Weber barrou a in­vestigação na Justiça Federal.
Mas a equipe da AGU recorreu e, em outubro de 2011, um ad­vogado da União salientou que "as responsabilidades (de Weber) são caracterizadoras de in­fração administrativa". Apesar disso, nessa mesma época, Adams não viu nenhum incon­veniente em dar a Weber cada vez mais espaço e representatividade na AGU.
Agora, sabe-se que o presti­giado Weber nem mesmo preci­sava redigir pareceres para a quadrilha - eles vinham pron­tos. Em um dos casos, Paulo Vieira, apontado pela PF como chefe do esquema, mandou pa­ra o então advogado-geral ad­junto o parecer em que a AGU facilita o reconhecimento da utilidade pública, para fins pri­vados, de um projeto do ex-se­nador Gilberto Miranda para a construção de um complexo portuário de R$ 2 bilhões em Santos.
Em 30 de outubro pas­sado, Paulo Vieira enviou a Weber um e-mail com a redação do parecer, bem explicadinho:
"Segue em anexo nova minuta, que ao que me parece atende às preocupações do parecerista. Todas as modificações es­tão em vermelho para facilitar a análise da questão", escreveu Paulo.
A prática de preparar an­tecipadamente os pareceres era corriqueira.
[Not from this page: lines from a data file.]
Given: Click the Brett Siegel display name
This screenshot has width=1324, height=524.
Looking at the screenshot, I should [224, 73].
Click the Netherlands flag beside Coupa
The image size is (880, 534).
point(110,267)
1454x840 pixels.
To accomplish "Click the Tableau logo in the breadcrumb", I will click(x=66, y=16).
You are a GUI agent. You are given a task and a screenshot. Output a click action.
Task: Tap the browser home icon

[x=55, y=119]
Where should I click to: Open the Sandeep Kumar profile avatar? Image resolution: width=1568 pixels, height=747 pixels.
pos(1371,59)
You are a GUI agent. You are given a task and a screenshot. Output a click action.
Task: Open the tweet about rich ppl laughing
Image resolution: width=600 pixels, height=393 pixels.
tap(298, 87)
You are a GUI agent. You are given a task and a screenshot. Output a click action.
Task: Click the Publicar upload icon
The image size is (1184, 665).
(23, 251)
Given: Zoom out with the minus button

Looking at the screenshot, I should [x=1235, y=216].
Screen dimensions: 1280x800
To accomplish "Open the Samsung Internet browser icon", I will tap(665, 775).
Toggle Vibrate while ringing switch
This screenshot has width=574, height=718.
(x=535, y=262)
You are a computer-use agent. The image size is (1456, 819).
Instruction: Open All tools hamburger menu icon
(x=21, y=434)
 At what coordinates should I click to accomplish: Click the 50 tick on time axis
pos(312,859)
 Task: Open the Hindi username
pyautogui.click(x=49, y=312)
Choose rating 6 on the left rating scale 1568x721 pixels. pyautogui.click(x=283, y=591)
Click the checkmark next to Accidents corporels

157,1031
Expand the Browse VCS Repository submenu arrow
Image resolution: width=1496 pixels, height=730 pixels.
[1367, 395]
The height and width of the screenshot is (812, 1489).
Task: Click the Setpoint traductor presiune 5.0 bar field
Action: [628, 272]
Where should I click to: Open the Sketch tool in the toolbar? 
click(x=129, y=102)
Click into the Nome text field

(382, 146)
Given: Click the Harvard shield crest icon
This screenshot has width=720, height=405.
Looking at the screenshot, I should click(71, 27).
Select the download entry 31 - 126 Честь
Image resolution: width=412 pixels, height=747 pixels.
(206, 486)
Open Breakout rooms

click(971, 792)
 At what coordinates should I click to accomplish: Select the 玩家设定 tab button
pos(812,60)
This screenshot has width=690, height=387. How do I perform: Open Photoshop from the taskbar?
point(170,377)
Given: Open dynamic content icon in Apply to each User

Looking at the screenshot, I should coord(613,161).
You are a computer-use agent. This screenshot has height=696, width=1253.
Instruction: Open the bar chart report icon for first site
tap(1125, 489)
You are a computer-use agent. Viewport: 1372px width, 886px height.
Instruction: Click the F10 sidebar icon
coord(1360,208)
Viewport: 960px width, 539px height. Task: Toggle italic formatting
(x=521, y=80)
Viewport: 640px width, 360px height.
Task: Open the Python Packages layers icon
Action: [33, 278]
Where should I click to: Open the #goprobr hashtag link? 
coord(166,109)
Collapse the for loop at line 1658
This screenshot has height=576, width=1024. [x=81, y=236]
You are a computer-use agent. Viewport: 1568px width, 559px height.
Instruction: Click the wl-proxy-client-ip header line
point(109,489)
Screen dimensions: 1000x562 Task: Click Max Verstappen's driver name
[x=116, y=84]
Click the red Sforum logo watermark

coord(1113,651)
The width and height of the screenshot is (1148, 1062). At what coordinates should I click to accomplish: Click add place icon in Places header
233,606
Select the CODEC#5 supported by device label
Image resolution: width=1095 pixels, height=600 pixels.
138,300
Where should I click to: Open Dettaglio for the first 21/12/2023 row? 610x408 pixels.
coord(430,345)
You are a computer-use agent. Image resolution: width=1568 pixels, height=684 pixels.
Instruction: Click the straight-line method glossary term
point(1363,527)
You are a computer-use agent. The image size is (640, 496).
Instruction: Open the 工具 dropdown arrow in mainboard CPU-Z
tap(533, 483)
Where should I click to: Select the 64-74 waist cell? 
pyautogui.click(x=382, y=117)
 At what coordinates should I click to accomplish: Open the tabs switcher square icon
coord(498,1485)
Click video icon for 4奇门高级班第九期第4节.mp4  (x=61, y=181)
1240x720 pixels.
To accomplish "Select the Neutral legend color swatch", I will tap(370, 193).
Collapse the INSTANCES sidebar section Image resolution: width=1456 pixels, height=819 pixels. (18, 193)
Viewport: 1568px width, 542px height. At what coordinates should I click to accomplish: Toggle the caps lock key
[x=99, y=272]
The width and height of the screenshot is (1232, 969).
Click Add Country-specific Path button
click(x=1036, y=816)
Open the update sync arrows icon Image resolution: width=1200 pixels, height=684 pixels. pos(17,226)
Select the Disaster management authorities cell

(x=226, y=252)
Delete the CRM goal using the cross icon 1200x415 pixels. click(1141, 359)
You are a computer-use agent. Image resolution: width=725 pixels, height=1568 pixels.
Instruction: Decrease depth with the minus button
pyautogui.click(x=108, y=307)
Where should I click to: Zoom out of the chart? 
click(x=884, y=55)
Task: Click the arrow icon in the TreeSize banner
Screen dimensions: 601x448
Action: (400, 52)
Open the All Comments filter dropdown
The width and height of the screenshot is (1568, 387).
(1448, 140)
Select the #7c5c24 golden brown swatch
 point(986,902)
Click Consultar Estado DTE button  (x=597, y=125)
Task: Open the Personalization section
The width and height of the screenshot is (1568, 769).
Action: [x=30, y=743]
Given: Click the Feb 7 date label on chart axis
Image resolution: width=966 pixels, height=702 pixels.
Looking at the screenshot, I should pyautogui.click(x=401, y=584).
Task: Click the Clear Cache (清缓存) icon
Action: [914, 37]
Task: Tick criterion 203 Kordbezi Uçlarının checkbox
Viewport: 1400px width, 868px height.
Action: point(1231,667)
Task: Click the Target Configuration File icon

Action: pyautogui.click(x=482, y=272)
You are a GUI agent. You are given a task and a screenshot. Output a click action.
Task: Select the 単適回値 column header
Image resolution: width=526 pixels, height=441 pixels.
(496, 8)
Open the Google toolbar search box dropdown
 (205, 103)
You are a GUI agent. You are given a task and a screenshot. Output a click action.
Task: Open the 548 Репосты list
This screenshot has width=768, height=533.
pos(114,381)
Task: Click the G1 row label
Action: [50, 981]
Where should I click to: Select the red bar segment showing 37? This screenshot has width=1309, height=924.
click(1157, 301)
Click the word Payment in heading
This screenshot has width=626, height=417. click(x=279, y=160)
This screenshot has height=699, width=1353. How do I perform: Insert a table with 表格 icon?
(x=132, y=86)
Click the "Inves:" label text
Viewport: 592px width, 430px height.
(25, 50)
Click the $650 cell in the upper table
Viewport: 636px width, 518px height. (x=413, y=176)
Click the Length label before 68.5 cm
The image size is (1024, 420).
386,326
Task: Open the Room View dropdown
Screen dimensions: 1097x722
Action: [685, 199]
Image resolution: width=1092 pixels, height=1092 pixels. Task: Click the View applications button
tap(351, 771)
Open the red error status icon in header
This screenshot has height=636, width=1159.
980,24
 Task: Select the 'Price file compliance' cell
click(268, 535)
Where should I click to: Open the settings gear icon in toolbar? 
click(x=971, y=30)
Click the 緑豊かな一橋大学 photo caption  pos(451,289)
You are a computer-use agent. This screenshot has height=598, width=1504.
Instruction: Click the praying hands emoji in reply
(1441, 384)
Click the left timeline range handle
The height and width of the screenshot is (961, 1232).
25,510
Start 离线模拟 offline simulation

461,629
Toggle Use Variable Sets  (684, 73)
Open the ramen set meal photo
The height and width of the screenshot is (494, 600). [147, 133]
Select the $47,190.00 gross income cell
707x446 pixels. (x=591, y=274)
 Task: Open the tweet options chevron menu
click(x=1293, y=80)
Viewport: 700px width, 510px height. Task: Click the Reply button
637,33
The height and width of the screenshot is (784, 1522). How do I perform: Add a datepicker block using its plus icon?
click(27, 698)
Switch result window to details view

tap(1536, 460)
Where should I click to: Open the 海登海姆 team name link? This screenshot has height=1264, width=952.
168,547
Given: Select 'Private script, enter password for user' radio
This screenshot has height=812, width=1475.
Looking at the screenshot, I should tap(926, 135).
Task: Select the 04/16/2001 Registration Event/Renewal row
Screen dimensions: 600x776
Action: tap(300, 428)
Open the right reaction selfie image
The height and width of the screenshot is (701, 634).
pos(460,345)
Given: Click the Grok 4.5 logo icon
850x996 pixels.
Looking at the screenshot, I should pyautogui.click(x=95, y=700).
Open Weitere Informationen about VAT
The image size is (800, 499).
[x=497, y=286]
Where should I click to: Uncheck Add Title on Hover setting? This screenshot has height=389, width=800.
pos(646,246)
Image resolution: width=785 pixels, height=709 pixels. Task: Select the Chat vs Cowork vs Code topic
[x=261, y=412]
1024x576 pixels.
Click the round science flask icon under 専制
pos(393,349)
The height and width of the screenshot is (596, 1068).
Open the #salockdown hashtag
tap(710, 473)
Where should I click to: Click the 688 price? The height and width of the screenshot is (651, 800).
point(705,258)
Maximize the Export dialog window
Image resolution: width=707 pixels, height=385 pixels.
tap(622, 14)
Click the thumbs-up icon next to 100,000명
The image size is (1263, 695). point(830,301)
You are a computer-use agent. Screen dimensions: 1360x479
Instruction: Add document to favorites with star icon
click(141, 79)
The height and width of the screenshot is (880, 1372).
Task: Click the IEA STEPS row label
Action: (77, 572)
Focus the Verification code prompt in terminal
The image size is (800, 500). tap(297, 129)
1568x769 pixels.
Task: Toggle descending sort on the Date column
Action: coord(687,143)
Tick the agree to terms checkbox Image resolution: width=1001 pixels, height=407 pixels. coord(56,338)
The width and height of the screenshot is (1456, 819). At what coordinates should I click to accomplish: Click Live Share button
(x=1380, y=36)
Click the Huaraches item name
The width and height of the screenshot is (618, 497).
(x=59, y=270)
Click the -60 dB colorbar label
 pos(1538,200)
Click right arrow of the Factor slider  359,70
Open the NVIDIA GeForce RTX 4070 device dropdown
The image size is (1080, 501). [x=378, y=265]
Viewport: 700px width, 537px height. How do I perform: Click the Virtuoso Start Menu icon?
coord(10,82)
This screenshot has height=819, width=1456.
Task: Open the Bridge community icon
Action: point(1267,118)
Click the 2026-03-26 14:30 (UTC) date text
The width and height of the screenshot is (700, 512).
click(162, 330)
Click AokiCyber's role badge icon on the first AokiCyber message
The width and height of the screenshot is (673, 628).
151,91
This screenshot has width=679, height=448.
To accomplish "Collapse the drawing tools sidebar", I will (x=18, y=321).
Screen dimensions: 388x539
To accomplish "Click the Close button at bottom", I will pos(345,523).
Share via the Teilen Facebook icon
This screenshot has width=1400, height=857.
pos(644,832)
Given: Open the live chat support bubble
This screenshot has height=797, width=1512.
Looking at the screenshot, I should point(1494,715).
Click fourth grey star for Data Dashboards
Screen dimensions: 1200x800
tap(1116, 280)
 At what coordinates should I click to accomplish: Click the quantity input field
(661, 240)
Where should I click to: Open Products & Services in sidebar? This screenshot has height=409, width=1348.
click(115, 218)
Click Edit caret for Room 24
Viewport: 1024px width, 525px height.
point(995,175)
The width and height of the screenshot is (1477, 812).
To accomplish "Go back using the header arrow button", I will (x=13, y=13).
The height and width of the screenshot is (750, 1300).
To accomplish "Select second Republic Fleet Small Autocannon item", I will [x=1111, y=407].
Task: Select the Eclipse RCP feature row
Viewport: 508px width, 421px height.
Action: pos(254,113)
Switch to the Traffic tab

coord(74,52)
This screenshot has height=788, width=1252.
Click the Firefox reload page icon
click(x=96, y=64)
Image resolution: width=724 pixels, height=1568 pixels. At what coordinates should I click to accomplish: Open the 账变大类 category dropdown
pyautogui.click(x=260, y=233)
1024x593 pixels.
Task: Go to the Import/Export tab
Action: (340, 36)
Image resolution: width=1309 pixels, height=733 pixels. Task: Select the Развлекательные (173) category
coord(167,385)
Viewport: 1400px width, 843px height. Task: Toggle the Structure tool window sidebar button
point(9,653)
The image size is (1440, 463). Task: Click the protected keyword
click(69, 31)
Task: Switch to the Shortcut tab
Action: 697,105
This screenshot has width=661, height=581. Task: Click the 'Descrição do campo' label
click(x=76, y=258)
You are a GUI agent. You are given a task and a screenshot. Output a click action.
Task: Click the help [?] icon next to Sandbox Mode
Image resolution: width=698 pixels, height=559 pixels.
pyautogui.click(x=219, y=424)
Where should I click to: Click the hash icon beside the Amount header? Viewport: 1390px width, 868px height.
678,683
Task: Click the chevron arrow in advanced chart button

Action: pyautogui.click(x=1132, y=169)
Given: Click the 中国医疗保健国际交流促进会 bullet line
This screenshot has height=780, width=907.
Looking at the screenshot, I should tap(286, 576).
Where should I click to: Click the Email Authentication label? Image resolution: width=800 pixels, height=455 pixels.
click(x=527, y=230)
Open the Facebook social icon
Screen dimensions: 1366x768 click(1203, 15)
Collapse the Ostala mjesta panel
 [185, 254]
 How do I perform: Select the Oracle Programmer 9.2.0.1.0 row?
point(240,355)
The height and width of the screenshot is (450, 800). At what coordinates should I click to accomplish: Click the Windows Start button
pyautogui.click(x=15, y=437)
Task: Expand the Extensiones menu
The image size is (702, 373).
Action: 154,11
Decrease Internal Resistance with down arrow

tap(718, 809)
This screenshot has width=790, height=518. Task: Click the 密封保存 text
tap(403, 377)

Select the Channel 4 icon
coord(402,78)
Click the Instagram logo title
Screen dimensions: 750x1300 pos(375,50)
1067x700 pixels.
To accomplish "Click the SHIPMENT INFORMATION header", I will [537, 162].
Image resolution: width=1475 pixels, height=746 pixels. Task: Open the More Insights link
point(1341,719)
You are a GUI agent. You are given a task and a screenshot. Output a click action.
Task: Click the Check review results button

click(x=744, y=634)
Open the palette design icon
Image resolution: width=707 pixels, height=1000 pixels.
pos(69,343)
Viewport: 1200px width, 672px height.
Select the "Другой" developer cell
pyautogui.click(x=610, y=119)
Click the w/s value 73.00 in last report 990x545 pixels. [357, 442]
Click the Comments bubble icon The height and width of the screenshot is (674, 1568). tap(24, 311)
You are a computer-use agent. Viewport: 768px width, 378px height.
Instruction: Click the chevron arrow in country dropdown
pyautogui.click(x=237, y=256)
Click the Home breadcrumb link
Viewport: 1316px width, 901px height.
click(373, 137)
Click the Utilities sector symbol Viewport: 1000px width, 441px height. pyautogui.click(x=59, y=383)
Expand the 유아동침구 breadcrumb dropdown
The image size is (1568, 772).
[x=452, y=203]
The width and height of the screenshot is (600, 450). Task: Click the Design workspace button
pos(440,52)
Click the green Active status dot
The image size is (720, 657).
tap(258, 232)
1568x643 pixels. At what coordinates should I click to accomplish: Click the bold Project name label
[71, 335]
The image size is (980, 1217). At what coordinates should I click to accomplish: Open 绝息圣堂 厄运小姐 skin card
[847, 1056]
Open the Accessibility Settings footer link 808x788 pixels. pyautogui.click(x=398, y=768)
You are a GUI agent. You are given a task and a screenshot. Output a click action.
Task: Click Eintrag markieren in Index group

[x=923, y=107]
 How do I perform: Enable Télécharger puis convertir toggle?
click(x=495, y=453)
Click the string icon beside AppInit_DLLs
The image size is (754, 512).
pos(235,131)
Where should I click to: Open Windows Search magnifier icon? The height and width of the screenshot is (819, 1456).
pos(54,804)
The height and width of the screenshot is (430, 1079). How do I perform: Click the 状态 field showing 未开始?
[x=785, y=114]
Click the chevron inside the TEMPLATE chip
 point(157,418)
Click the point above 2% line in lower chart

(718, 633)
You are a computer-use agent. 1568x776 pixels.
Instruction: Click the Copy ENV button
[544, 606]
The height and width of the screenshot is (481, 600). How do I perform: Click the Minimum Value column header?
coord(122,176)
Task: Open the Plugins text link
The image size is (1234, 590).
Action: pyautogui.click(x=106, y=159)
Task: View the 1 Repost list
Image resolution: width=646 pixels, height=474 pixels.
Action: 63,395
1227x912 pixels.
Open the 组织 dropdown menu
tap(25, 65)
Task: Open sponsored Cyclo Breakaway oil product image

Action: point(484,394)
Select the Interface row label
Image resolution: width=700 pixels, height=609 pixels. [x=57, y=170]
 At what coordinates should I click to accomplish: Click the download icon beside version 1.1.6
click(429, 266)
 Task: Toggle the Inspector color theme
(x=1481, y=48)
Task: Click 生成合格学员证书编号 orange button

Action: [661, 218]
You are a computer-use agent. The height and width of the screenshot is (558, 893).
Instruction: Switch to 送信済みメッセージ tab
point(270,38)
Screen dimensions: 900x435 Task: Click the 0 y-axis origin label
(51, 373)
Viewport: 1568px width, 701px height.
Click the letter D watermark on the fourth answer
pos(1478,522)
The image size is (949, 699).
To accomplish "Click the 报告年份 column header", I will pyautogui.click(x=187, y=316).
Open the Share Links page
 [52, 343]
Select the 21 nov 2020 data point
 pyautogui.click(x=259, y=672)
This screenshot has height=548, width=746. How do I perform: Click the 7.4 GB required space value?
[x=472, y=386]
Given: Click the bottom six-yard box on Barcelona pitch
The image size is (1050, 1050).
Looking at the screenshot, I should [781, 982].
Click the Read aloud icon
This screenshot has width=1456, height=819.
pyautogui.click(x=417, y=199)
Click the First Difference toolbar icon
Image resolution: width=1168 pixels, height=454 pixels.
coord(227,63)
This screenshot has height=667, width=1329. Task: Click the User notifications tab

Numa conver­sa com Miranda, Paulo diz que é fácil dar andamento aos pro­cessos, "principalmente se le­var pronto, principalmente se levar mel na chupeta".
Esse ambiente nada republi­cano obviamente não resulta apenas de desvios de caráter. A cultura do oportunismo corrup­to é fruto principalmente do in­chaço da máquina estatal, por meio da criação desenfreada de cargos e ministérios e sua dis­tribuição de acordo com crité­rios exclusivamente políticos.
Quanto maior o Estado, maior é a sua permeabilidade aos mal­feitos.
Mesmo diante de um es­cândalo cuja essência é o des­controle administrativo, po­rém, o governo petista não pa­rece nem um pouco inclinado a conter seu ímpeto estatista - ou de "partidarizar" o Estado. Acaba de passar na Comissão de Constituição e Justiça do Se­nado um projeto de lei que cria 90 cargos de confiança nos ór­gãos da Presidência da Repúbli­ca.
Para o Executivo, trata-se de um imperativo para o "me­lhoramento" do funcionamen­to da Presidência. Mas, como se vê agora, pode servir tam­bém para produzir escândalos.